(Beginning of Recorded data)

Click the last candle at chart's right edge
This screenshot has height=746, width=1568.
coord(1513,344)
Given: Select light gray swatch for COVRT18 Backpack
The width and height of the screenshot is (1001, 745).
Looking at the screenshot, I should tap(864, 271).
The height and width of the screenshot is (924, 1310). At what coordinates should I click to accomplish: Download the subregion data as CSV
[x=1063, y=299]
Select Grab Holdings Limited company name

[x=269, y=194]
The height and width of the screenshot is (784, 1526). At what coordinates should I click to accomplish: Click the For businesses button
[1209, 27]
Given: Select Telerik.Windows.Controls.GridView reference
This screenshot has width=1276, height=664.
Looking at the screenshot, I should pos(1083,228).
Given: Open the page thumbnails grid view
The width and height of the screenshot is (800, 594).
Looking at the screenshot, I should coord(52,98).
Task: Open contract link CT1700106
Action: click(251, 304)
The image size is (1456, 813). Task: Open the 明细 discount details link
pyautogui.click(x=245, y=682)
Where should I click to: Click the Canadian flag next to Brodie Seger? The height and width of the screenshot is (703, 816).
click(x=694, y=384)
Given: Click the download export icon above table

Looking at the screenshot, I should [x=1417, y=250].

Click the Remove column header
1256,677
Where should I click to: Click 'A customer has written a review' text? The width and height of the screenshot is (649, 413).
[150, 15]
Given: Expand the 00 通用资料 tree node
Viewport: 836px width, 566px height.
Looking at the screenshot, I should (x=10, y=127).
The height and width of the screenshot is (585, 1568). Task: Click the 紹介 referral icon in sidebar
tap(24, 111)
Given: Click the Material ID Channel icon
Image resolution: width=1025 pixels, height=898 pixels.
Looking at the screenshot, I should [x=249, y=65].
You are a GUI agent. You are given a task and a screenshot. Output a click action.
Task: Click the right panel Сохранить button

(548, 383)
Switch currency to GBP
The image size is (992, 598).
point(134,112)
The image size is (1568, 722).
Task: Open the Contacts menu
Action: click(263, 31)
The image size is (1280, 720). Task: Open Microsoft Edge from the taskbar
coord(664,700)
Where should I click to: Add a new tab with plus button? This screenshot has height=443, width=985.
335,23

(End of Recorded data)

→ **Instructions to follow**
Copy out the entries exactly. Begin at the first line and end with the line that has "Given: Open the page thumbnails grid view".

→ **Reply**
Click the last candle at chart's right edge
This screenshot has height=746, width=1568.
coord(1513,344)
Given: Select light gray swatch for COVRT18 Backpack
The width and height of the screenshot is (1001, 745).
Looking at the screenshot, I should tap(864, 271).
The height and width of the screenshot is (924, 1310). At what coordinates should I click to accomplish: Download the subregion data as CSV
[x=1063, y=299]
Select Grab Holdings Limited company name

[x=269, y=194]
The height and width of the screenshot is (784, 1526). At what coordinates should I click to accomplish: Click the For businesses button
[1209, 27]
Given: Select Telerik.Windows.Controls.GridView reference
This screenshot has width=1276, height=664.
Looking at the screenshot, I should pos(1083,228).
Given: Open the page thumbnails grid view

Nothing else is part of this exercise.